Aissam Dam, an 11-year-old boy, grew up in a world of profound silence. He was born deaf and had never heard anything. While living in a poor community in Morocco, he expressed himself with a sign language he invented and had no schooling.
Last year, after moving to Spain, his family took him to a hearing specialist, who made a surprising suggestion: Aissam might be eligible for a clinical trial using gene therapy.
On Oct. 4, Aissam was treated at the Children’s Hospital of Philadelphia, becoming the first person to get gene therapy in the United States for congenital deafness. The goal was to provide him with hearing, but the researchers had no idea if the treatment would work or, if it did, how much he would hear.
The treatment was a success, introducing a child who had known nothing of sound to a new world.
“There’s no sound I don’t like,” Aissam said, with the help of interpreters during an interview last week. “They’re all good.”

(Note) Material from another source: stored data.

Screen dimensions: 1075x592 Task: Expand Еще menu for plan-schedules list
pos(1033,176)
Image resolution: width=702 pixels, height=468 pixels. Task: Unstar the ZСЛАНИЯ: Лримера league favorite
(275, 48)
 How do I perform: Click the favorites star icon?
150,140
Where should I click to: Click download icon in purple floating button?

While hundreds of millions of people in the world live with hearing loss that is defined as disabling, Aissam is among those whose deafness is congenital. His is an extremely rare form, caused by a mutation in a single gene, otoferlin. Otoferlin deafness affects about 200,000 people worldwide.
The goal of the gene therapy is to replace the mutated otoferlin gene in patients’ ears with a functional gene.